=== ASSIGNED TASK ===
From first line to last, the records below are to be duplicated exactly.

=== THE RECORDS ===
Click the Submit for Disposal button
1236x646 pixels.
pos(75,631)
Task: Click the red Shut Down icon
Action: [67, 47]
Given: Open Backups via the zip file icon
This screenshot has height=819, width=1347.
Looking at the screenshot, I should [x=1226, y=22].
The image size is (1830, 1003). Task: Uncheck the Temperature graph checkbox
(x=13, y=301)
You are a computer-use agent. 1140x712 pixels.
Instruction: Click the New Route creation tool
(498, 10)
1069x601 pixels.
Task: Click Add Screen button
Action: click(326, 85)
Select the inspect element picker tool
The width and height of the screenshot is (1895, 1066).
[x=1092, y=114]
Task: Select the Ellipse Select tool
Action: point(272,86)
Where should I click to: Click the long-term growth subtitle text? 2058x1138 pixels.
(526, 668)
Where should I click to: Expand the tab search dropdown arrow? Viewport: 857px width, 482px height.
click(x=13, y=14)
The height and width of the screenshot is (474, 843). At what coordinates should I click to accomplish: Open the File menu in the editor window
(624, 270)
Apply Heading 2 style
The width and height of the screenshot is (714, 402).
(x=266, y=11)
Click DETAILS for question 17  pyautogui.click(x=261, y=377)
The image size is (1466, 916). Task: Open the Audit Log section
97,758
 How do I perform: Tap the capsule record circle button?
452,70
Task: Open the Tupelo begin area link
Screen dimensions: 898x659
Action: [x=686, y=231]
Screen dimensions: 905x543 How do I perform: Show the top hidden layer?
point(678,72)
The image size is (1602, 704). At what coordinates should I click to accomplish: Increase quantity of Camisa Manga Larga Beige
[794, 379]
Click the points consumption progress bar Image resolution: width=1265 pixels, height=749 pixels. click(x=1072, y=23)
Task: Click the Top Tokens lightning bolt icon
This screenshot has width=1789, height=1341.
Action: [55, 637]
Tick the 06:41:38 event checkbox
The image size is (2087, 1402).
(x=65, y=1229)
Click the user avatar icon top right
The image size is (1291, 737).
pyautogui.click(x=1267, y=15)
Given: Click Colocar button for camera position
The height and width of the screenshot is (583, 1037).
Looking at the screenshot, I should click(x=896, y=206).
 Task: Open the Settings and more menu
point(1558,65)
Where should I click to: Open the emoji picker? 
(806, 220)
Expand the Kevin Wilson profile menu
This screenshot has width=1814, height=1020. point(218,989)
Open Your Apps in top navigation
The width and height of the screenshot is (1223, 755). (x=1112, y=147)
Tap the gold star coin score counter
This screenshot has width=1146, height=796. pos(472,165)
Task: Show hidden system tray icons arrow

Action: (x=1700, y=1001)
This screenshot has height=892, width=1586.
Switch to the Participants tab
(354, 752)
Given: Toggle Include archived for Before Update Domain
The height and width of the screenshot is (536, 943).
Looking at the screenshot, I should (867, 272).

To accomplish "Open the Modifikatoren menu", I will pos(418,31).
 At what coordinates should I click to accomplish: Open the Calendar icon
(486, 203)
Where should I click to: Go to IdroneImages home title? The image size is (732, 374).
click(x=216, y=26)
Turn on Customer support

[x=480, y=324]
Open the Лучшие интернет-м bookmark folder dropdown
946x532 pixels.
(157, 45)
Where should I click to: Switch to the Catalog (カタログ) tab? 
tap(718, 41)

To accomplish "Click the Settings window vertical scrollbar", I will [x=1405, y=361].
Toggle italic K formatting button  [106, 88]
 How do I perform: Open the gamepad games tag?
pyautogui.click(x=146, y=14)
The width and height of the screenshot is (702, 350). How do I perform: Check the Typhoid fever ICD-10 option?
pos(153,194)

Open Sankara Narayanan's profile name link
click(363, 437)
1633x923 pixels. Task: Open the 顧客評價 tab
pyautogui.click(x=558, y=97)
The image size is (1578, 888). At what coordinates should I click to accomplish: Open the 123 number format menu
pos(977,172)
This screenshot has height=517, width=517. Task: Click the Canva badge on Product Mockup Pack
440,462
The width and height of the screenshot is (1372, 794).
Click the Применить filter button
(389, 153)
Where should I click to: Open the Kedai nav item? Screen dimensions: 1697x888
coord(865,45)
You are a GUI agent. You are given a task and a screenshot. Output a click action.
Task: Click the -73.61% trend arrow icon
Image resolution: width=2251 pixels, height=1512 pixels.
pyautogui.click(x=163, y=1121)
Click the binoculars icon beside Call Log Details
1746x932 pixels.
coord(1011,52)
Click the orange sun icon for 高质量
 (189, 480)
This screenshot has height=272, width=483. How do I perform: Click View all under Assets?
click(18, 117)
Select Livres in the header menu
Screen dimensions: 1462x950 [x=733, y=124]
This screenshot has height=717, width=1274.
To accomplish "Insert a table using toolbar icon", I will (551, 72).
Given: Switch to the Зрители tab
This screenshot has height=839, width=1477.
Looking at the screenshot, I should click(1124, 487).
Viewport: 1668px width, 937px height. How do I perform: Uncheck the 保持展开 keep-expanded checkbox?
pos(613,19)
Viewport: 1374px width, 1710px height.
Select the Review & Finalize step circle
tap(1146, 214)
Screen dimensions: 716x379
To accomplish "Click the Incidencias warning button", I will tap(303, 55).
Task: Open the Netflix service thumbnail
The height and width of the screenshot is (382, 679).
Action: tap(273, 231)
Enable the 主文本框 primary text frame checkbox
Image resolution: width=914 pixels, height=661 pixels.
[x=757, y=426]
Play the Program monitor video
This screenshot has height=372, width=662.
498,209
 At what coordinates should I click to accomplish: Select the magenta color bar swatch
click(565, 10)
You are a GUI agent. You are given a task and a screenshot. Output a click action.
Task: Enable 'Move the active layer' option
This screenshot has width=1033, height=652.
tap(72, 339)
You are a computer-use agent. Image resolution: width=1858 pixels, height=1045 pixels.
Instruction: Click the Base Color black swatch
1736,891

=== ANSWER TO THE EXERCISE ===
Click the Submit for Disposal button
1236x646 pixels.
pos(75,631)
Task: Click the red Shut Down icon
Action: [67, 47]
Given: Open Backups via the zip file icon
This screenshot has height=819, width=1347.
Looking at the screenshot, I should [x=1226, y=22].
The image size is (1830, 1003). Task: Uncheck the Temperature graph checkbox
(x=13, y=301)
You are a computer-use agent. 1140x712 pixels.
Instruction: Click the New Route creation tool
(498, 10)
1069x601 pixels.
Task: Click Add Screen button
Action: click(326, 85)
Select the inspect element picker tool
The width and height of the screenshot is (1895, 1066).
[x=1092, y=114]
Task: Select the Ellipse Select tool
Action: point(272,86)
Where should I click to: Click the long-term growth subtitle text? 2058x1138 pixels.
(526, 668)
Where should I click to: Expand the tab search dropdown arrow? Viewport: 857px width, 482px height.
click(x=13, y=14)
The height and width of the screenshot is (474, 843). At what coordinates should I click to accomplish: Open the File menu in the editor window
(624, 270)
Apply Heading 2 style
The width and height of the screenshot is (714, 402).
(x=266, y=11)
Click DETAILS for question 17  pyautogui.click(x=261, y=377)
The image size is (1466, 916). Task: Open the Audit Log section
97,758
 How do I perform: Tap the capsule record circle button?
452,70
Task: Open the Tupelo begin area link
Screen dimensions: 898x659
Action: [x=686, y=231]
Screen dimensions: 905x543 How do I perform: Show the top hidden layer?
point(678,72)
The image size is (1602, 704). At what coordinates should I click to accomplish: Increase quantity of Camisa Manga Larga Beige
[794, 379]
Click the points consumption progress bar Image resolution: width=1265 pixels, height=749 pixels. click(x=1072, y=23)
Task: Click the Top Tokens lightning bolt icon
This screenshot has width=1789, height=1341.
Action: [55, 637]
Tick the 06:41:38 event checkbox
The image size is (2087, 1402).
(x=65, y=1229)
Click the user avatar icon top right
The image size is (1291, 737).
pyautogui.click(x=1267, y=15)
Given: Click Colocar button for camera position
The height and width of the screenshot is (583, 1037).
Looking at the screenshot, I should click(x=896, y=206).
 Task: Open the Settings and more menu
point(1558,65)
Where should I click to: Open the emoji picker? 
(806, 220)
Expand the Kevin Wilson profile menu
This screenshot has width=1814, height=1020. point(218,989)
Open Your Apps in top navigation
The width and height of the screenshot is (1223, 755). (x=1112, y=147)
Tap the gold star coin score counter
This screenshot has width=1146, height=796. pos(472,165)
Task: Show hidden system tray icons arrow

Action: (x=1700, y=1001)
This screenshot has height=892, width=1586.
Switch to the Participants tab
(354, 752)
Given: Toggle Include archived for Before Update Domain
The height and width of the screenshot is (536, 943).
Looking at the screenshot, I should (867, 272).

To accomplish "Open the Modifikatoren menu", I will pos(418,31).
 At what coordinates should I click to accomplish: Open the Calendar icon
(486, 203)
Where should I click to: Go to IdroneImages home title? The image size is (732, 374).
click(x=216, y=26)
Turn on Customer support

[x=480, y=324]
Open the Лучшие интернет-м bookmark folder dropdown
946x532 pixels.
(157, 45)
Where should I click to: Switch to the Catalog (カタログ) tab? 
tap(718, 41)

To accomplish "Click the Settings window vertical scrollbar", I will [x=1405, y=361].
Toggle italic K formatting button  [106, 88]
 How do I perform: Open the gamepad games tag?
pyautogui.click(x=146, y=14)
The width and height of the screenshot is (702, 350). How do I perform: Check the Typhoid fever ICD-10 option?
pos(153,194)

Open Sankara Narayanan's profile name link
click(363, 437)
1633x923 pixels. Task: Open the 顧客評價 tab
pyautogui.click(x=558, y=97)
The image size is (1578, 888). At what coordinates should I click to accomplish: Open the 123 number format menu
pos(977,172)
This screenshot has height=517, width=517. Task: Click the Canva badge on Product Mockup Pack
440,462
The width and height of the screenshot is (1372, 794).
Click the Применить filter button
(389, 153)
Where should I click to: Open the Kedai nav item? Screen dimensions: 1697x888
coord(865,45)
You are a GUI agent. You are given a task and a screenshot. Output a click action.
Task: Click the -73.61% trend arrow icon
Image resolution: width=2251 pixels, height=1512 pixels.
pyautogui.click(x=163, y=1121)
Click the binoculars icon beside Call Log Details
1746x932 pixels.
coord(1011,52)
Click the orange sun icon for 高质量
 (189, 480)
This screenshot has height=272, width=483. How do I perform: Click View all under Assets?
click(18, 117)
Select Livres in the header menu
Screen dimensions: 1462x950 [x=733, y=124]
This screenshot has height=717, width=1274.
To accomplish "Insert a table using toolbar icon", I will (551, 72).
Given: Switch to the Зрители tab
This screenshot has height=839, width=1477.
Looking at the screenshot, I should click(1124, 487).
Viewport: 1668px width, 937px height. How do I perform: Uncheck the 保持展开 keep-expanded checkbox?
pos(613,19)
Viewport: 1374px width, 1710px height.
Select the Review & Finalize step circle
tap(1146, 214)
Screen dimensions: 716x379
To accomplish "Click the Incidencias warning button", I will tap(303, 55).
Task: Open the Netflix service thumbnail
The height and width of the screenshot is (382, 679).
Action: tap(273, 231)
Enable the 主文本框 primary text frame checkbox
Image resolution: width=914 pixels, height=661 pixels.
[x=757, y=426]
Play the Program monitor video
This screenshot has height=372, width=662.
498,209
 At what coordinates should I click to accomplish: Select the magenta color bar swatch
click(565, 10)
You are a GUI agent. You are given a task and a screenshot. Output a click action.
Task: Enable 'Move the active layer' option
This screenshot has width=1033, height=652.
tap(72, 339)
You are a computer-use agent. Image resolution: width=1858 pixels, height=1045 pixels.
Instruction: Click the Base Color black swatch
1736,891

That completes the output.